*Assigned task:* Omit the pictures, then reproduce every remaining record exactly.
(Source records)
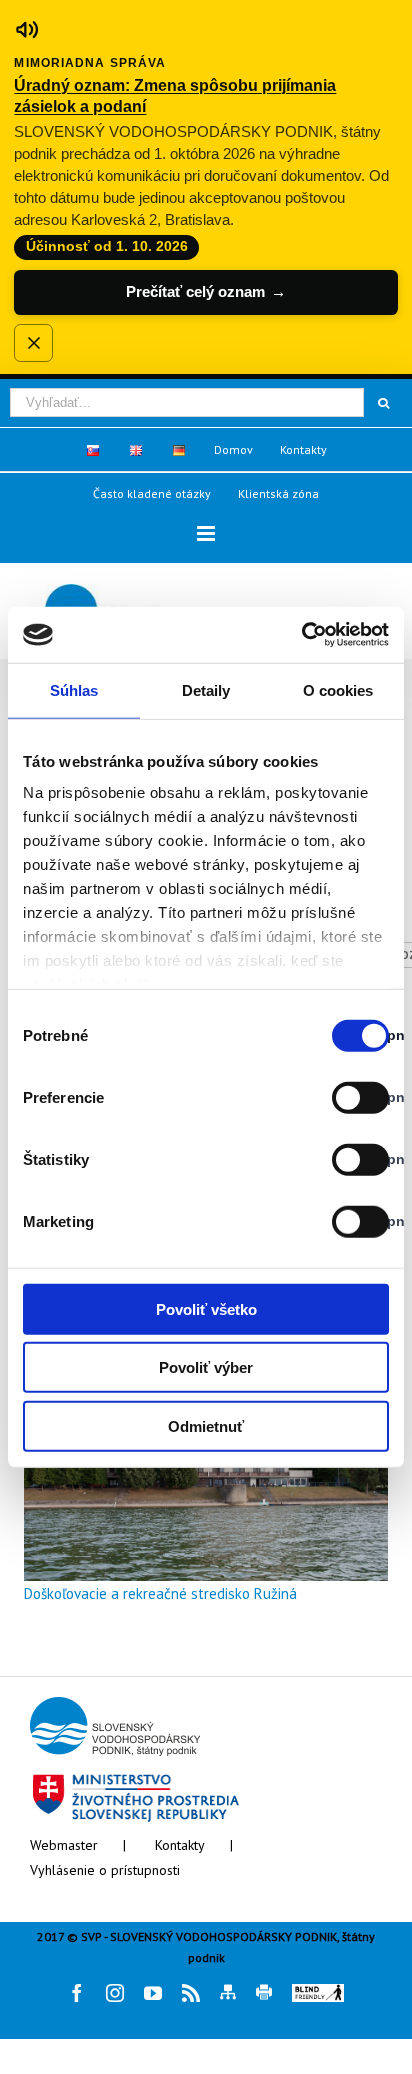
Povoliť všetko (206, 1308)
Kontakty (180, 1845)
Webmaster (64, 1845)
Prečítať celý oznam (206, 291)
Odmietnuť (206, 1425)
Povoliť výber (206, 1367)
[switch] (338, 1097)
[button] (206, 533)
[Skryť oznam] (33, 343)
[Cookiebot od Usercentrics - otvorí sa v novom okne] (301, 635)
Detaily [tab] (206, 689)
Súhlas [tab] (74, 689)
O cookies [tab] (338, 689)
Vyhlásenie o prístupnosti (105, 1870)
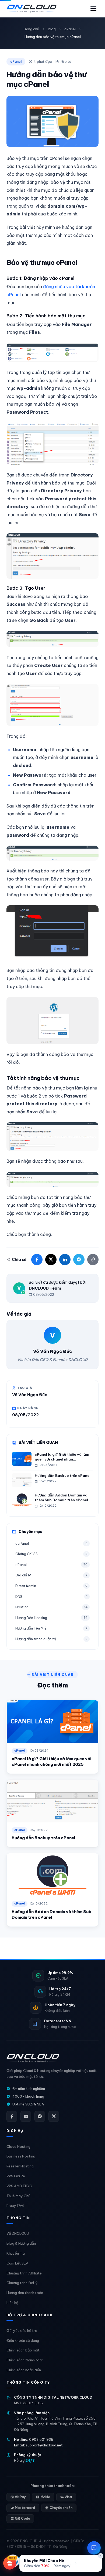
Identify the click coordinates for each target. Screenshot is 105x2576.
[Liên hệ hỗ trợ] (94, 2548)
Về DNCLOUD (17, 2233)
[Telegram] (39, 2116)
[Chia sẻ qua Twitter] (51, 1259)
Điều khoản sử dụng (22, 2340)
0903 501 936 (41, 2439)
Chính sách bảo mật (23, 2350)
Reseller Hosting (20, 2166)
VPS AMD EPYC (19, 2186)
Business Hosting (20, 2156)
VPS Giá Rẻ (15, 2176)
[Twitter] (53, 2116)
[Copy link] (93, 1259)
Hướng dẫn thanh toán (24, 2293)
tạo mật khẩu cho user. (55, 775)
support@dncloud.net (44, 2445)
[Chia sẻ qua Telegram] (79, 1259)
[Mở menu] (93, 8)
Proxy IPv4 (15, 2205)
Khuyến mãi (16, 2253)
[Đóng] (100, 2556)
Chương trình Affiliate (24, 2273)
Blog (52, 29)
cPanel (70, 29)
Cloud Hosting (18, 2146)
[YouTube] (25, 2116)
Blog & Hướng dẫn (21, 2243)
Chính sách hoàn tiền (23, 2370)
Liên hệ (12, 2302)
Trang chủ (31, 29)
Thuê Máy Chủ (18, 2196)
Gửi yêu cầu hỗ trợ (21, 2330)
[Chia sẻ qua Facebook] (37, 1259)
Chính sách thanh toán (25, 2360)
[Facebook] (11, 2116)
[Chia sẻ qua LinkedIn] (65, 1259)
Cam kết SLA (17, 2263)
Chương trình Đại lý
(End Source records)
*Answer area:*
Povoliť všetko (206, 1308)
Kontakty (180, 1845)
Webmaster (64, 1845)
Prečítať celý oznam (206, 291)
Odmietnuť (206, 1425)
Povoliť výber (206, 1367)
[switch] (338, 1097)
[button] (206, 533)
[Skryť oznam] (33, 343)
[Cookiebot od Usercentrics - otvorí sa v novom okne] (301, 635)
Detaily [tab] (206, 689)
Súhlas [tab] (74, 689)
O cookies [tab] (338, 689)
Vyhlásenie o prístupnosti (105, 1870)
Identify the click coordinates for each target. Screenshot is 105x2576.
[Liên hệ hỗ trợ] (94, 2548)
Về DNCLOUD (17, 2233)
[Telegram] (39, 2116)
[Chia sẻ qua Twitter] (51, 1259)
Điều khoản sử dụng (22, 2340)
0903 501 936 (41, 2439)
Chính sách bảo mật (23, 2350)
Reseller Hosting (20, 2166)
VPS AMD EPYC (19, 2186)
Business Hosting (20, 2156)
VPS Giá Rẻ (15, 2176)
[Twitter] (53, 2116)
[Copy link] (93, 1259)
Hướng dẫn thanh toán (24, 2293)
tạo mật khẩu cho user. (55, 775)
support@dncloud.net (44, 2445)
[Chia sẻ qua Telegram] (79, 1259)
[Mở menu] (93, 8)
Proxy IPv4 (15, 2205)
Khuyến mãi (16, 2253)
[Đóng] (100, 2556)
Chương trình Affiliate (24, 2273)
Blog (52, 29)
cPanel (70, 29)
Cloud Hosting (18, 2146)
[YouTube] (25, 2116)
Blog & Hướng dẫn (21, 2243)
Chính sách hoàn tiền (23, 2370)
Liên hệ (12, 2302)
Trang chủ (31, 29)
Thuê Máy Chủ (18, 2196)
Gửi yêu cầu hỗ trợ (21, 2330)
[Chia sẻ qua Facebook] (37, 1259)
Chính sách thanh toán (25, 2360)
[Facebook] (11, 2116)
[Chia sẻ qua LinkedIn] (65, 1259)
Cam kết SLA (17, 2263)
Chương trình Đại lý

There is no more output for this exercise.